- **PROBLEM DESCRIPTION**: Count, please, the lines in the listing below that contain "target", and reply with the count only.

- **DATA FOR REVIEW**:
+===+

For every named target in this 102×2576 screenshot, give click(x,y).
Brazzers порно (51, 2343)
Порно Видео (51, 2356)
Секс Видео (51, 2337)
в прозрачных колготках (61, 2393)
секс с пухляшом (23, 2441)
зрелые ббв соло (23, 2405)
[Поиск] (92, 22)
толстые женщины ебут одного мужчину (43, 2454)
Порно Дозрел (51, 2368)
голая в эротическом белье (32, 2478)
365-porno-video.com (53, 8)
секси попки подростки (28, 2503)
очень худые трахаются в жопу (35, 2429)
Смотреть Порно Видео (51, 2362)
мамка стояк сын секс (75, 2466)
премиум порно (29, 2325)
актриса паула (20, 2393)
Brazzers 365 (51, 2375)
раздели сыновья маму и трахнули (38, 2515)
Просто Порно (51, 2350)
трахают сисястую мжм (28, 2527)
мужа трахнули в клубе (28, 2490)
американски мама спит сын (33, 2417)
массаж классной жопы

+===+

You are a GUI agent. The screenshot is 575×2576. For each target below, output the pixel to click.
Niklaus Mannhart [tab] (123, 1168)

+===+

- **SOLUTION FOR THIS PROBLEM**: 2